Bussiness
OpenAI’s o1 model is inching closer to humanlike intelligence — but don’t get carried away
Each time OpenAI shows off new research, it’s worth considering how much closer it inches the company toward its mission statement: achieving artificial general intelligence.
The coming of AGI — a type of AI that can emulate humans’ ingenuity, judgment, and reasoning — has been an industry obsession since the arrival of the Turing test in the 1950s. Three months after it released ChatGPT, OpenAI reaffirmed its ambition to deliver AGI.
So how does its latest release stack up?
On Thursday, after much anticipation, the San Francisco-based company, led by Sam Altman, unveiled OpenAI o1, a series of AI models “designed to spend more time thinking before they respond.”
OpenAI’s big claims about the models suggest it’s entering a new paradigm in the generative-AI boom. Some experts agree. But are the models putting the industry on the cusp of AGI? Not yet.
AGI is a distance away
OpenAI has tried to strike a balance between managing expectations and generating hype about its new models.
In a blog post on Thursday, OpenAI said the current GPT-4o model behind the chatbot was better for “browsing the web for information.” But it added that while the newer models don’t have “many of the features that make ChatGPT useful,” they represent a “significant advancement” for complex reasoning tasks.
The company is so confident in this claim that it said it was “resetting the counter back to 1” with the release of these new models — limited to a preview model for now — and naming them “o1” as a symbol of the new paradigm they present.
In some ways, the o1 models do enter OpenAI into a new paradigm.
The company said the models emulated the capabilities of doctoral students on “challenging benchmark tasks in physics, chemistry, and biology,” adding that they could excel in tough competitions like the International Mathematics Olympiad and the Codeforces programming contest.
There seem to be a few reasons for this boost in performance. OpenAI said it “trained these models to spend more time thinking through problems before they respond, much like a person would.”
“Through training, they learn to refine their thinking process, try different strategies, and recognize their mistakes,” the company said.
Noam Brown, a research scientist at OpenAI, offered a useful way to think about it. The models, he wrote on X, were trained to have a “private chain of thought” before responding, which essentially means they spend more time “thinking” before they speak.
Whereas earlier AI models were bottlenecked by the data fed to them during the “pretraining” phase, Brown wrote, o1 models showed that “we can now scale inference,” or a model’s ability to process data it hasn’t been presented with.
Jim Fan, a senior research scientist at Nvidia, said the technicalities underlying this had helped make the breakthrough of OpenAI’s o1 models possible.

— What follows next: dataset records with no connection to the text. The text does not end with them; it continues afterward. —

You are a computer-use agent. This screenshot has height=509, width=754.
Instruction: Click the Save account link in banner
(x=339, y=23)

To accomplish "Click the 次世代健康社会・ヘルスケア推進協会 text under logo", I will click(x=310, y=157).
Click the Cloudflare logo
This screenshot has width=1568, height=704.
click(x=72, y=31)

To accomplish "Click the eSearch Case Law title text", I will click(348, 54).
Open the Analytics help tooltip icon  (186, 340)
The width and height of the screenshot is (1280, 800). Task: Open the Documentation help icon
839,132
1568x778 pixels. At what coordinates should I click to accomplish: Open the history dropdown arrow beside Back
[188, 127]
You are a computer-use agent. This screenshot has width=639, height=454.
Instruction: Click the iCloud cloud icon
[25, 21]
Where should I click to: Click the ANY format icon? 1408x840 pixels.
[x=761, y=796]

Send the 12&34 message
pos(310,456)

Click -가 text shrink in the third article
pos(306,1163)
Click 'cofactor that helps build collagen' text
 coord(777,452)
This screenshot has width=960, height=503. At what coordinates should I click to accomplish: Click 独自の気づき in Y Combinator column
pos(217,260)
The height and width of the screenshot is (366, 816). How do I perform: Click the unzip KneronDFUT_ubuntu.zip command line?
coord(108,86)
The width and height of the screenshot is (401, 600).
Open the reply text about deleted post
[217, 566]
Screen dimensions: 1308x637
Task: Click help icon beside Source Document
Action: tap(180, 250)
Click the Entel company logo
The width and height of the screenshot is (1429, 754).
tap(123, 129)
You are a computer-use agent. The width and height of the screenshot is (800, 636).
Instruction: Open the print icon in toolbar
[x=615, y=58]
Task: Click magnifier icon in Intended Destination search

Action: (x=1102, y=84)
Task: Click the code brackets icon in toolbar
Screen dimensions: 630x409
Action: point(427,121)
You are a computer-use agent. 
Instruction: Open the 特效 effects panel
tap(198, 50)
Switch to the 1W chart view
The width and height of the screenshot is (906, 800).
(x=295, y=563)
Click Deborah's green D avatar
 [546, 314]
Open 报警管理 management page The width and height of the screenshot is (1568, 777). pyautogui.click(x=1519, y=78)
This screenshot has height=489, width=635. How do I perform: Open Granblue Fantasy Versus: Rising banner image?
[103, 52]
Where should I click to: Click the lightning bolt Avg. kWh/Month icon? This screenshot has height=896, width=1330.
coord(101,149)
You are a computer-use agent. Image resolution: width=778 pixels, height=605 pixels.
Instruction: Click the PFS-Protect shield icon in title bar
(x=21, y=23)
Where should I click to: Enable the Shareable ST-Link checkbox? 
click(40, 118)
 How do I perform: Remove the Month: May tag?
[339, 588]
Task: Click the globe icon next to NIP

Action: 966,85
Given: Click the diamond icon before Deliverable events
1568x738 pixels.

Fan said that’s because a huge amount of the computing power once reserved for the training portion of building an AI model had been “shifted to serving inference instead.”
But it’s not clear that this takes OpenAI much closer to AGI.
In response to an X post on Thursday from Will Depue, an OpenAI staffer who highlighted how far large language models had come in the past four years, Altman wrote, “stochastic parrots can fly so high…”
It was a subtle reference to a research paper published in 2021 that positioned the kinds of AI models OpenAI works on as technologies that appear to understand the language they generate but do not. Is Altman suggesting the o1 models are stochastic parrots?
Meanwhile, others have said the models appear to be stuck with some of the same issues associated with earlier models. Uncertainty hovers over how o1 models will perform more broadly.
Ethan Mollick, a professor of management at Wharton who spent some time experimenting with the o1 models before their unveiling on Thursday, said that despite the clear jump in reasoning capabilities, “errors and hallucinations still happen.”
Fan also said that applying o1 to products was “much harder than nailing the academic benchmarks” OpenAI used to showcase the reasoning capabilities of its new models.
How OpenAI and the wider AI industry work toward solving these problems remains to be seen.
While the reasoning capabilities of the o1 models shift OpenAI into a new era of AI development, the company this summer put its technology at stage two on a five-stage scale of intelligence.
If it’s serious about reaching its end goal of AGI, it’s got a lot more work to do.